Requirement 1: According to the text about Gunilla Süssmann, in what year did she graduate from the Norwegian Academy of Music?
Requirement 2: Quote word for word the part of the text about Gunilla Süssmann that begins at the words "Gunilla Süssmann (born" and stops after "Hanover in 2003.".
Requirement 3:
Using the text about Gunilla Süssmann, decide whether each statement below agrees with it. For each one, answer yes or no and quote the exact words from the text that decide it.
(a) Süssmann started playing the piano at age six.
(b) Süssmann got her soloist diploma from the Norwegian Academy of Music.
(c) Süssmann made Malinconia together with a violinist.

Text provided:
= = =
- Born: 22 June 1977 (age 48) Bergen, Hordaland
- Origin: Norway
- Genres: Classical
- Occupation: Pianist
- Labels: Naxos, Simax, Avi Music

= Gunilla Süssmann =

Gunilla Süssmann (born 22 June 1977 in Bergen) is a Norwegian classical pianist.

== Career ==
Having played the piano since the age of six, Süssmann graduated from the Norwegian Academy of Music in 2002, and got her soloist diploma from the Music Academy in Hanover in 2003.

She released her first solo CD, Tockà (alluding to Russian тоска, toska, meaning "longing"), in 2005, performing selected works by Alexander Scriabin and Sergei Rachmaninoff. In 2007 she released her second CD, Malinconia, together with cellist Tanja Tetzlaff, featuring works by Rachmaninov, Edvard Grieg and Jean Sibelius.
= = =
Dataset excerpts:
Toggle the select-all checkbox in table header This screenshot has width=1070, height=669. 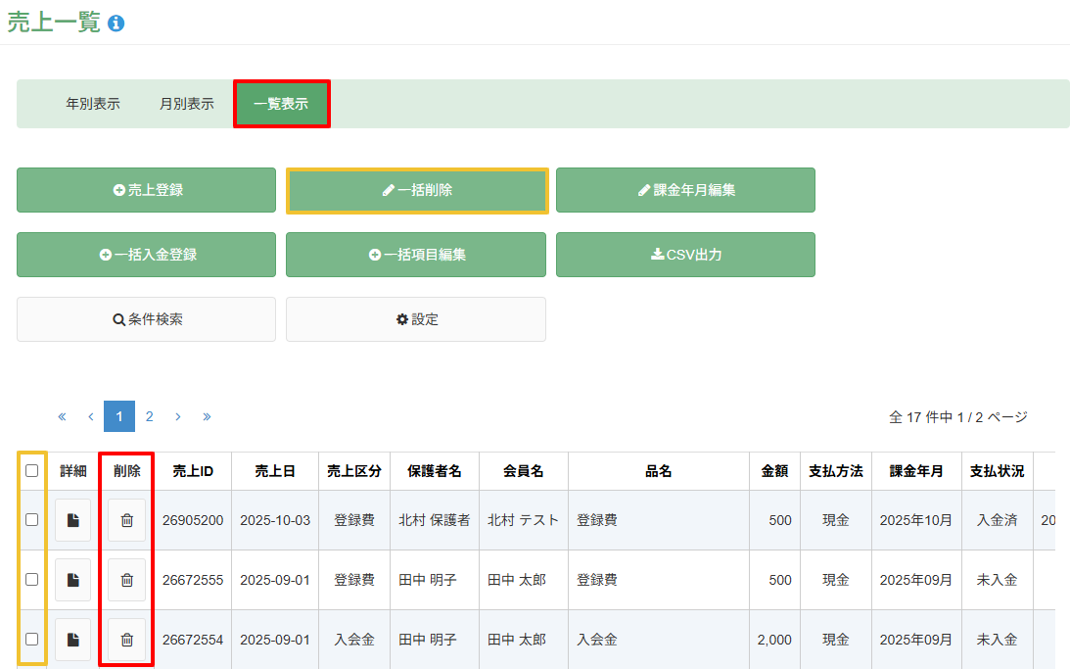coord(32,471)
= = =
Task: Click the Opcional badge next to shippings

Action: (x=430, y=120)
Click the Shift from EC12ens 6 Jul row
= = =
Written solution 1: 2002

Written solution 2:
Gunilla Süssmann (born 22 June 1977 in Bergen) is a Norwegian classical pianist.

== Career ==
Having played the piano since the age of six, Süssmann graduated from the Norwegian Academy of Music in 2002, and got her soloist diploma from the Music Academy in Hanover in 2003.

Written solution 3:
(a) Yes: "Having played the piano since the age of six"
(b) No: "got her soloist diploma from the Music Academy in Hanover in 2003"
(c) No: "together with cellist Tanja Tetzlaff"